*ASSIGNMENT:* For every line in the records that has the word "will", make a copy.

*PROVIDED DATA:*
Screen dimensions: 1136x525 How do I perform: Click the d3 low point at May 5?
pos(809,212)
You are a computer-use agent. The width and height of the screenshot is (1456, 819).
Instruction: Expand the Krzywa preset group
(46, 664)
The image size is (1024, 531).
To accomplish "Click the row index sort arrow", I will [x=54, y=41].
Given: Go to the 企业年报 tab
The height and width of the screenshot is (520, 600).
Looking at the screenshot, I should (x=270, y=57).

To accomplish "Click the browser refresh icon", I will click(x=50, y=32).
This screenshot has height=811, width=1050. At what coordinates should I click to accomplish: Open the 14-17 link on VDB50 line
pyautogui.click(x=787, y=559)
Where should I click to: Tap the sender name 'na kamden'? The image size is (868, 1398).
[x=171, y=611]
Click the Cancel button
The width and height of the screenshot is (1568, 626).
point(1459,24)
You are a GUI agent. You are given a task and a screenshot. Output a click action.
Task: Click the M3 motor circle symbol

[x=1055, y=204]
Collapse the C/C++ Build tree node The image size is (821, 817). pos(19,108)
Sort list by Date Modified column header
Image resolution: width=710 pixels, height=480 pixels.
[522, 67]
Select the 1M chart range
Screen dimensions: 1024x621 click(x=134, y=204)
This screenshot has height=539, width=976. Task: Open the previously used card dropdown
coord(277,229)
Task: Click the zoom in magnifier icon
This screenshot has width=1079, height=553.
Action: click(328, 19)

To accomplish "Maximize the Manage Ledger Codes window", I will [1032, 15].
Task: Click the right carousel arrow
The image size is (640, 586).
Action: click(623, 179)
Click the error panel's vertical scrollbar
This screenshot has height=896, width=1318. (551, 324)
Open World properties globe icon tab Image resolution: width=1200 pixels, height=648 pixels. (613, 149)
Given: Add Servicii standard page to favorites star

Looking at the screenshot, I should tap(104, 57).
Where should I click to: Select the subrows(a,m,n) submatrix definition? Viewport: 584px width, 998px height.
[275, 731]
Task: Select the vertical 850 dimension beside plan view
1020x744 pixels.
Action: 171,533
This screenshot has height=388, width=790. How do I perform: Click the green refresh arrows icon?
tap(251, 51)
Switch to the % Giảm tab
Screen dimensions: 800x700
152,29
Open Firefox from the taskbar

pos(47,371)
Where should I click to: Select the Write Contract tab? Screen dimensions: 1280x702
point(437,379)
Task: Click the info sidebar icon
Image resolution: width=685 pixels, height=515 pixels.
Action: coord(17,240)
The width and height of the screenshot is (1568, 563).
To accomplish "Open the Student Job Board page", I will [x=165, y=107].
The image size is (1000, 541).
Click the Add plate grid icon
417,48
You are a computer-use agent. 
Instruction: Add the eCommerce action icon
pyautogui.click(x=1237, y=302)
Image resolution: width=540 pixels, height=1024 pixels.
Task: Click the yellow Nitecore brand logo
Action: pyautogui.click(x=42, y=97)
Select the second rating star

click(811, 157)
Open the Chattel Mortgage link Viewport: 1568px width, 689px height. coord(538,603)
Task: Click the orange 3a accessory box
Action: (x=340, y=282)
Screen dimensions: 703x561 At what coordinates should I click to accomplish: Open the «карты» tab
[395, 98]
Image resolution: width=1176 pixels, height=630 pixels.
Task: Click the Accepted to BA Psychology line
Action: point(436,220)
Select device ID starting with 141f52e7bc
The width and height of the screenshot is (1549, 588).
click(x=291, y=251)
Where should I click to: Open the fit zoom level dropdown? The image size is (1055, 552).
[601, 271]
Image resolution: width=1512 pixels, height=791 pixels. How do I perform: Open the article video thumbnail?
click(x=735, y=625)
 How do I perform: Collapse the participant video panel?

*SOLUTION FOR THIS TASK:*
To accomplish "Click the row index sort arrow", I will [x=54, y=41].
To accomplish "Click the browser refresh icon", I will click(x=50, y=32).
To accomplish "Maximize the Manage Ledger Codes window", I will [1032, 15].
To accomplish "Open the Student Job Board page", I will [x=165, y=107].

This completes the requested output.